— start Input records —

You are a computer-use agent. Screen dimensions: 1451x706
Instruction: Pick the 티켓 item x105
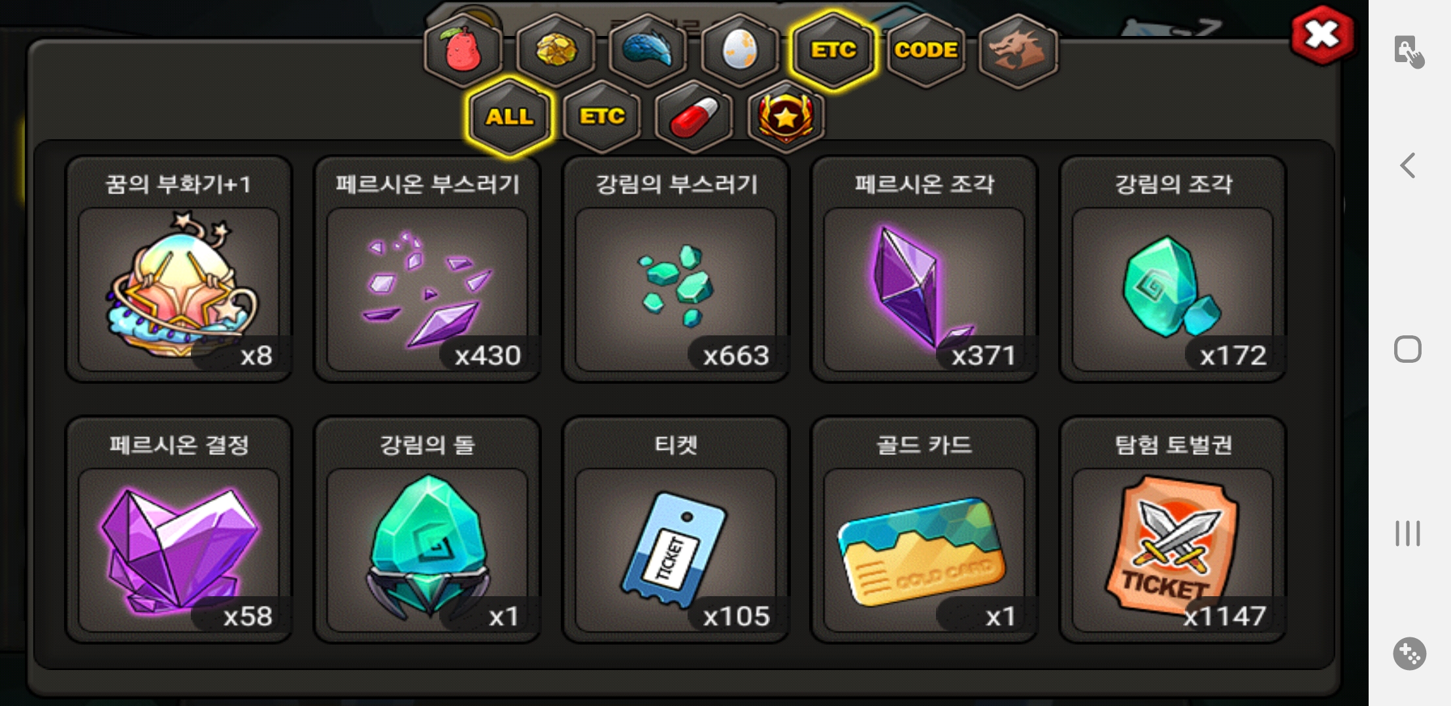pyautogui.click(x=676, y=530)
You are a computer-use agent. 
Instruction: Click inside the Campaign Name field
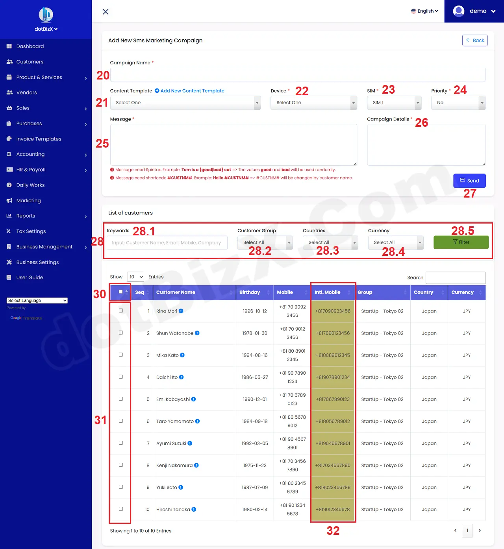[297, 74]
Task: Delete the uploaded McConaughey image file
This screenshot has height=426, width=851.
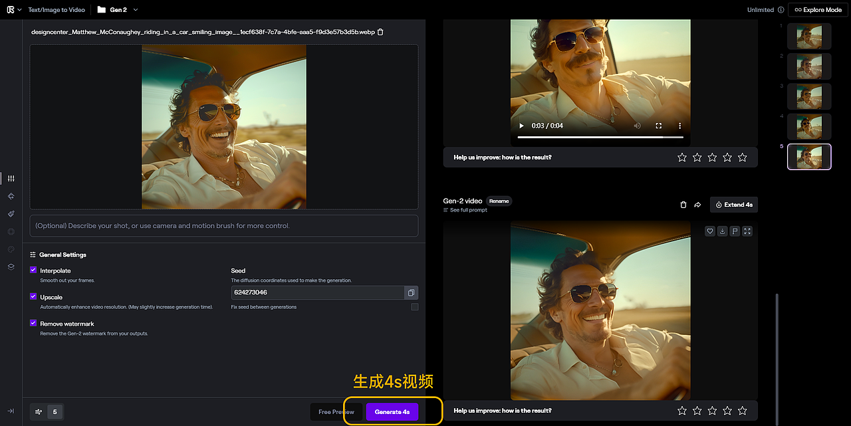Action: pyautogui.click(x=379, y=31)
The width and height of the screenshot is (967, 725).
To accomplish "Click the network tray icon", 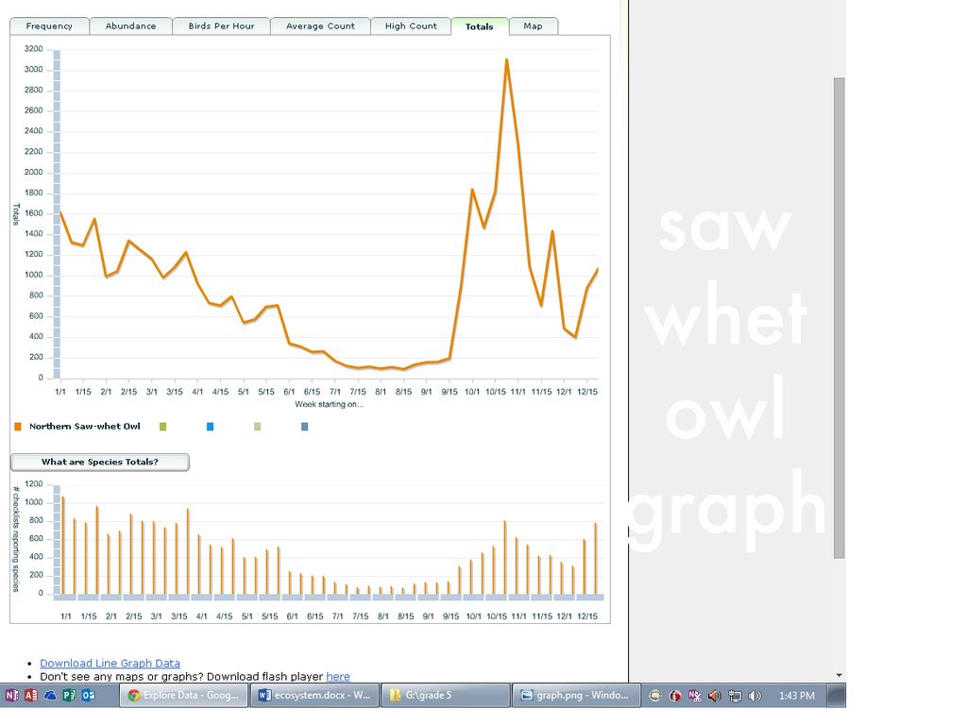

— end Input records —

- Set task -
Write out every item above in full, shifting each coordinate in the answers up by 110. Leave out the pictures.

- Answer below -
You are a computer-use agent. Screen dimensions: 1451x706
Instruction: Pick the 티켓 item x105
pyautogui.click(x=786, y=640)
You are a computer-use agent. 
Instruction: Click inside the Campaign Name field
[407, 184]
Task: Delete the uploaded McConaughey image file
This screenshot has height=426, width=851.
Action: pyautogui.click(x=489, y=141)
The width and height of the screenshot is (967, 725).
To accomplish "Click the network tray icon", 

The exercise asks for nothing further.